Ecco, oggi mi sono sentita una completa stupida di fronte a lui e ai suoi discorsi spietati sulla vita, sul futuro, alla sua ondata di realismo pessimista, che mi ha travolta come uno schiaffo in pieno viso. Mi sono sentita soltanto una bambina ingenua che sogna nel suo mondo delle favole dal quale poi si sveglierà troppo tardi per essere preparata al mondo vero, che pensa continuamente che andrà tutto per il meglio ma a cui poi la vita farà le scarpe. Mi sono chiesta davvero cosa ne sarà di me, se davvero riuscirò a realizzare il mio sogno oppure se questi non saranno solo anni buttati al vento per un traguardo che non troverò mai perché nemmeno esiste, se i miei sacrifici di ora, ma soprattutto quelli che i miei genitori stanno facendo per me, per garantirmi un futuro migliore, varranno sul serio a qualcosa domani; mi sono chiesta come sarò a trent'anni e mi sono risposta che molto probabilmente sarò una "bambocciona" (come ha detto lui) che peserà ancora sulle spalle dei propri genitori perché il suo traballante percorso di studi non si sarà ancora concluso, senza la sicurezza che poi quegli anni di giovinezza sacrificati alla mia vocazione si concludano poi degnamente con un lavoro stabile e gratificante. Mi sono detta, forse per la prima volta, che molto probabilmente non potrò diventare madre prima dei 35 anni, o forse anche più; mi sono chiesta se riuscirò mai a trovare un uomo che abbia il coraggio e la pazienza di aspettarmi durante questo lungo cammino, di rimanermi comunque accanto, di comprendere il mio amore per ciò che studio e non mettermi di fronte ad un bivio, e mi sono vista sola, completamente votata al mio lavoro, con l'abnegazione e l'entusiasmo che so mettere in tutte le cose che mi piacciono ma priva del calore dell'amore di un altro essere umano, con il deserto intorno, come per una specie di maledizione. Oramai, sono sempre più convinta che la mia sia davvero una maledizione. La maledizione dell'istinto al sacrificio per le mie passioni, che però mi sono costate e mi costeranno sempre carissime. La maledizione della rinuncia ad una grossa fetta di me che possa darmi vita perché io possa dire che sia valsa la pena averla vissuta. Io credo che, in fondo, la mia vita non riuscirò mai a viverla davvero, che la mia tendenza a boicottarmi e a privarmi di tutto ciò che possa rendermi felice sia uno dei nuclei costitutivi del mio essere, che per questo motivo non potrò mai estirpare del tutto da me stessa.

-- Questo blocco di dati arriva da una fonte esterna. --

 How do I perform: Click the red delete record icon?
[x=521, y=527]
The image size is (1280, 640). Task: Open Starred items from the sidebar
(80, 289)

In realtà, io so di non avere scelta. Di non avere scelta  nel decidere di sacrificare tutto per questa passione bruciante che sento per la psicologia, di annullarmi per realizzare unicamente quella parte di me rinunciando a molte altre cose che rendono umano un uomo. Non ho scelta, la mia strada è quella e devo percorrerla con la consapevolezza che, dietro di me, potrei anche lasciare solo nuvole vuote di polvere, e niente più.